00:07He was like, I have this kind of, he just, he gave me a synopsis.
00:13And I was really hooked in.
00:15It's about Buddhism in Thailand and how corrupt it is.
00:19You know, it's, I mean, the religion by itself is not corrupted,
00:23but people who are running it are the ones that are corrupt.
00:27And we want to tell the stories about these people, you know,
00:31and we just want to make a film about how to make people questions,
00:37how to make things transparent.
00:39Because, you know, the director himself is a kind of very practitioner as well for Buddhism.
00:45So he went to the temple, you know, and he started raising a question.

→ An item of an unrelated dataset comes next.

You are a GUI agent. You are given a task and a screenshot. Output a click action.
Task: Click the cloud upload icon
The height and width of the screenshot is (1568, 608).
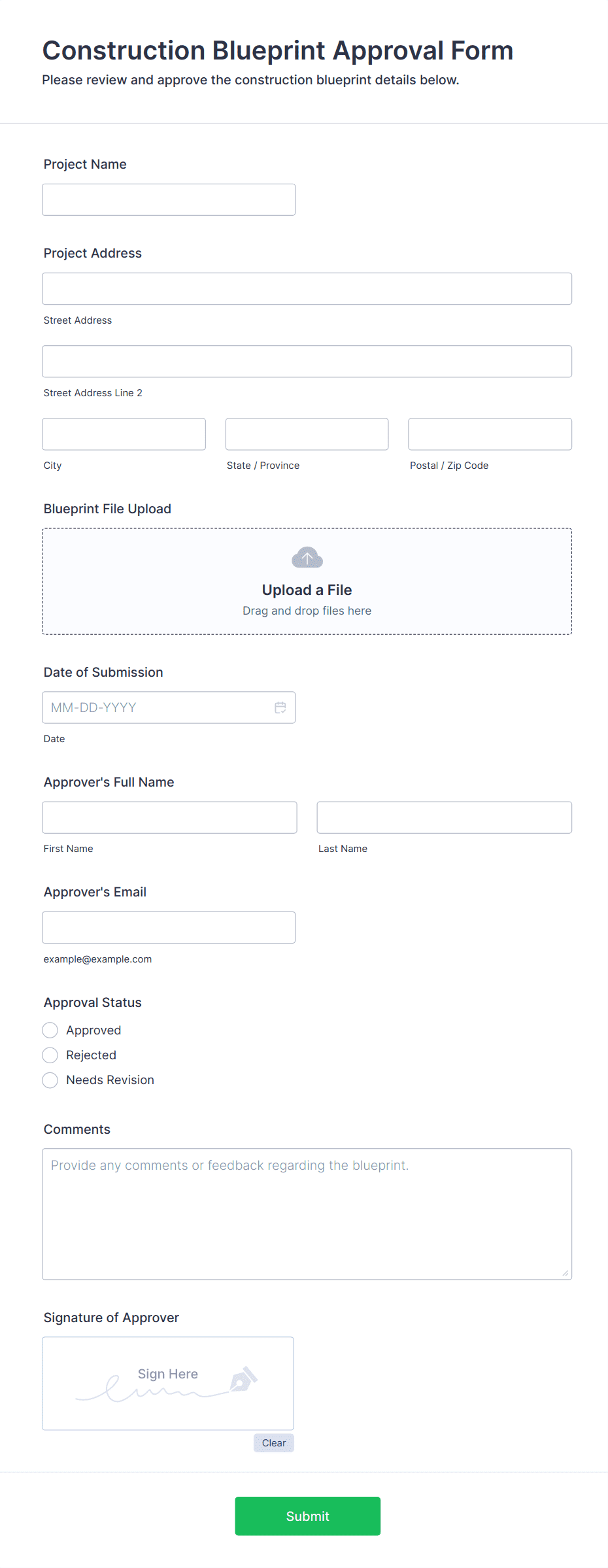pos(306,557)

00:49How can we make it more transparent?
00:52You know, how you donate money more transparent?
00:54How can people raise the questions that things should be as it is rather than being opaque?
01:05So after having listened to that, I was like, okay, let's do it.
01:10Because it's really, really good intention as well.
01:14So that's how the project started.
01:17Kind of good learning curve for me as well,
01:18because I see a lot of mechanics that I've never seen before in religion as well.
01:23How people donate and they get tax deduction,
01:27and then so they add the zero without actually paying for it.
01:31And nobody's really looking to it.
01:33You know, that's kind of mind-blowing as well.